The Persistence of Memory

“She wakes early on a Saturday with the warm morning sun on her face, and finds the other side of the bed empty. If she turned over, she would see him pulling a white t-shirt (that isn’t his) over his dark curly hair and quietly slipping out the door. But she doesn’t turn over. She doesn’t think about the (in)significance of this moment. She doesn’t analyze the social circumstances and historical narrative that conceived moments like this. She doesn’t feel guilty, or ashamed, or really anything. She picks up a small notebook and pen from under the night-stand. She flips through the first few pages, finally stopping on a half-filled page. It’s a numbered list, and she adds his number and the date to it. His image has already begun to decay in her mind. Was his shirt blue? Were his eyes green? At this point, it doesn’t matter. He is reduced to a number. She writes “Chris?” and closes the book before falling back to sleep without considering that he won’t even remember her as a number, let alone a name.”

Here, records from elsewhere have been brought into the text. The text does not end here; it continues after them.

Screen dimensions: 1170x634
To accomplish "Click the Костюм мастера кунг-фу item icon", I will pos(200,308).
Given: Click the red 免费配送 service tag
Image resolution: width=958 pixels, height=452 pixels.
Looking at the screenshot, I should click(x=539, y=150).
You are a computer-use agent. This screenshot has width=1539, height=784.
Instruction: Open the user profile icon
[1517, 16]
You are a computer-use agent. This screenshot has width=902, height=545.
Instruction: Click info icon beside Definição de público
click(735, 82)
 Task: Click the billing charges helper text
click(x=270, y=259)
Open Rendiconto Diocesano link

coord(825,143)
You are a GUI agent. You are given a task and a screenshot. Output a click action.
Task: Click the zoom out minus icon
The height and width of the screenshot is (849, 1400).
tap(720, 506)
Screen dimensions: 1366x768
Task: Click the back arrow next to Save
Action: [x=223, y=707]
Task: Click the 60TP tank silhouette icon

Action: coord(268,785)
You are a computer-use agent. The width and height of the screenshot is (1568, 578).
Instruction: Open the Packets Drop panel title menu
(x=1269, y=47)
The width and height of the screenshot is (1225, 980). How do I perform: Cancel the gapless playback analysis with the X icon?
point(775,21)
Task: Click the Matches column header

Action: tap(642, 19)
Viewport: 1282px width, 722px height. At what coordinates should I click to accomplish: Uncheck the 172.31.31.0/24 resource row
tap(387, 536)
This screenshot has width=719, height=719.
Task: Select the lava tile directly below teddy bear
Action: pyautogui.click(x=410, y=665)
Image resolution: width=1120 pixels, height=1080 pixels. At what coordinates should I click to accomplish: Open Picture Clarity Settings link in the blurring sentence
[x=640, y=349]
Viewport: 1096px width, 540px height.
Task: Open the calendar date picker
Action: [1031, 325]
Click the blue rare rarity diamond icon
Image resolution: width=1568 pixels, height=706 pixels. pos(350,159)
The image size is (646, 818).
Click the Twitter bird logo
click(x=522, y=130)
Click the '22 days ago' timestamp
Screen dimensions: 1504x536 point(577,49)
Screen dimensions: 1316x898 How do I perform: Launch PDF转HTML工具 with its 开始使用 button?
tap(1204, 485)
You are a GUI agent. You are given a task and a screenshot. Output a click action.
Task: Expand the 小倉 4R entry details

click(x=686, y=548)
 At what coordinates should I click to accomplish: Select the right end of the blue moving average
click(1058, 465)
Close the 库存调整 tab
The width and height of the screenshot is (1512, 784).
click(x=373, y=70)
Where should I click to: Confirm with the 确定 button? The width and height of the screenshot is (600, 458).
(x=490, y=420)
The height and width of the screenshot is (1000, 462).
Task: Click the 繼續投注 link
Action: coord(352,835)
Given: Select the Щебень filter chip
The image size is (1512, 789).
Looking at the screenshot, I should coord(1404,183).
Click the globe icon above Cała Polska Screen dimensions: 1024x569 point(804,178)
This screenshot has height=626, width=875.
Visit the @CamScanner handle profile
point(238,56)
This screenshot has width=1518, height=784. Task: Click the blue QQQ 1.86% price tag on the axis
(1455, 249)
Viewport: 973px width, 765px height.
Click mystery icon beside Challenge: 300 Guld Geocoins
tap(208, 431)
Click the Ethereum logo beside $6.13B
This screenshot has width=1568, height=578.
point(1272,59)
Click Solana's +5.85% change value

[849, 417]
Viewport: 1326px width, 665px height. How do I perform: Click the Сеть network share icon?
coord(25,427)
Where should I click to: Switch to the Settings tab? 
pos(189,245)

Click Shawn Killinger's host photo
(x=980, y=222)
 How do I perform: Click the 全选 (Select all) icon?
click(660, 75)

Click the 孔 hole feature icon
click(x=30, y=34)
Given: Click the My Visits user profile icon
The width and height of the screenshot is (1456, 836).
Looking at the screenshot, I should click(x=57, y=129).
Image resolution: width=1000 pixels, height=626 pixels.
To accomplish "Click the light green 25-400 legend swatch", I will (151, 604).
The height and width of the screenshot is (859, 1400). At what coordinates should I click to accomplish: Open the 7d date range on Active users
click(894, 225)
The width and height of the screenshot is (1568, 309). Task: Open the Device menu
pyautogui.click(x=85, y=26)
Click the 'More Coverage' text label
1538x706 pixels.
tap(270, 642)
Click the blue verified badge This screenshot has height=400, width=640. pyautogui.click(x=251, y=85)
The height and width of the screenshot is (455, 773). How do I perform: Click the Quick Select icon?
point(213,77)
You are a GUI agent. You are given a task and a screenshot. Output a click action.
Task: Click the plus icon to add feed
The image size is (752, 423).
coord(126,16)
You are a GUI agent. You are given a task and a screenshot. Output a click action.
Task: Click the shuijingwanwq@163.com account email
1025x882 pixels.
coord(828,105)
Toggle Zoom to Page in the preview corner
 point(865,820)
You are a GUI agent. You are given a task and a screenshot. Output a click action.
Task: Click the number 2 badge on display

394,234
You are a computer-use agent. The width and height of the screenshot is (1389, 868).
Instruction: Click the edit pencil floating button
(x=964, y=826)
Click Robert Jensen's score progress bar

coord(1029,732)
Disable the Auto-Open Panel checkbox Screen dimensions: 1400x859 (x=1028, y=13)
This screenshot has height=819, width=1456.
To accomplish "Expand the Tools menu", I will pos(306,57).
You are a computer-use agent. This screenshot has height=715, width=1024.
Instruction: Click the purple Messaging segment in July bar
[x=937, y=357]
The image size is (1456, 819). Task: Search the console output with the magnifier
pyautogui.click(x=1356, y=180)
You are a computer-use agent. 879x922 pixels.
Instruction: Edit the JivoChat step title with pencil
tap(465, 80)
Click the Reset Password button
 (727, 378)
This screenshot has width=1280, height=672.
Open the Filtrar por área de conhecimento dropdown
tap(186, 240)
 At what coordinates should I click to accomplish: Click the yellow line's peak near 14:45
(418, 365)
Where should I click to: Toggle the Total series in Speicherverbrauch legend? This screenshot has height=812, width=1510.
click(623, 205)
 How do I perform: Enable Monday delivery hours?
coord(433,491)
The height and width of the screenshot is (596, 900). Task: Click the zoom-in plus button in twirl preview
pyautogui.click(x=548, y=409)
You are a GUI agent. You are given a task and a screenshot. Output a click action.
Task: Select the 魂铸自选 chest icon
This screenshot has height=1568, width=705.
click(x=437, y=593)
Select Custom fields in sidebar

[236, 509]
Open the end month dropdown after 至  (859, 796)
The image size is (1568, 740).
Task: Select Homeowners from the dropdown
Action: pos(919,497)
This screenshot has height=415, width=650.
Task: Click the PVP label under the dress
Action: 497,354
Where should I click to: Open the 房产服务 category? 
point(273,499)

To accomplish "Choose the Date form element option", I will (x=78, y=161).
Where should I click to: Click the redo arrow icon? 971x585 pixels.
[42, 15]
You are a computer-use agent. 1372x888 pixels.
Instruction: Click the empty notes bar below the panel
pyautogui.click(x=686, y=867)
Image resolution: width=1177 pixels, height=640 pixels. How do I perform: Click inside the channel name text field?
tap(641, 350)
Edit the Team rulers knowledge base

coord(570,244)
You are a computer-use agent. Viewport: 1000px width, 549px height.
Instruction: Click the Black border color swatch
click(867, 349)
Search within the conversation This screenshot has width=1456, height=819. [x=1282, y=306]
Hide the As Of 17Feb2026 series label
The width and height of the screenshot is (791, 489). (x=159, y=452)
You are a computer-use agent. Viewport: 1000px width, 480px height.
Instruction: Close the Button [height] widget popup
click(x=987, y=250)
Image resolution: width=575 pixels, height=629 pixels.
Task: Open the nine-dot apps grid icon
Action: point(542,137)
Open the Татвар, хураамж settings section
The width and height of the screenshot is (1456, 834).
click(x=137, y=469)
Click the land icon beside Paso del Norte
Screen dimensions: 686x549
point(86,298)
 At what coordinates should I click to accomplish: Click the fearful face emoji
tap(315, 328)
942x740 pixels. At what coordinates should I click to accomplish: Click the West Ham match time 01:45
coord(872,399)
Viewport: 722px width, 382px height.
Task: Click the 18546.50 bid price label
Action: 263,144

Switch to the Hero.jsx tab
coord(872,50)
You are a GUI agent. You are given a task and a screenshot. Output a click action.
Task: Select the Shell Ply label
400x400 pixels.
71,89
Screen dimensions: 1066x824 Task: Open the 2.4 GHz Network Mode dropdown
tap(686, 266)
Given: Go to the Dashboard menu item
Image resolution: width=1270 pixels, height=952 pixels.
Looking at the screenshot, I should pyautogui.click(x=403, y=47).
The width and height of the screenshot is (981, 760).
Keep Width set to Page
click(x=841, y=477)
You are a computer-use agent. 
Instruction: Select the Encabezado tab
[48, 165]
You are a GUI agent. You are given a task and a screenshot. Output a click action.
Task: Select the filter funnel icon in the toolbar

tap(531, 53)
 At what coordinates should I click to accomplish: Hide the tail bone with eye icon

We let total strangers into the most intimate parts of our body. We expose ourselves completely to people we don’t even know. And at least part of us knows that if we bothered to get to know them, we wouldn’t want to sleep with them anymore. We don’t attach meaning to sex because we don’t see people; we see an act. We fuck, we orgasm, and then we realize that’s a person between our thighs. Our memory knows a thing or two about repression though, and allows us to move on. Images of someone melt, mesh, merge, and mold around thoughts in our minds. A memory boils down into a number. Then we wear our numbers like badges of simultaneous honor and disgrace, but often forgetting the people themselves entirely. I keep a list. I’ve become obsessed with remembering. I remember because I know how terrible it is to know you’ve been forgotten. I force myself to remember because I know it’s so much worse when you forget.

1 Comments:

Blogger Obesio said...

I'm getting the sinking feeling that you might not be entirely satisfied with your life as a "hussy."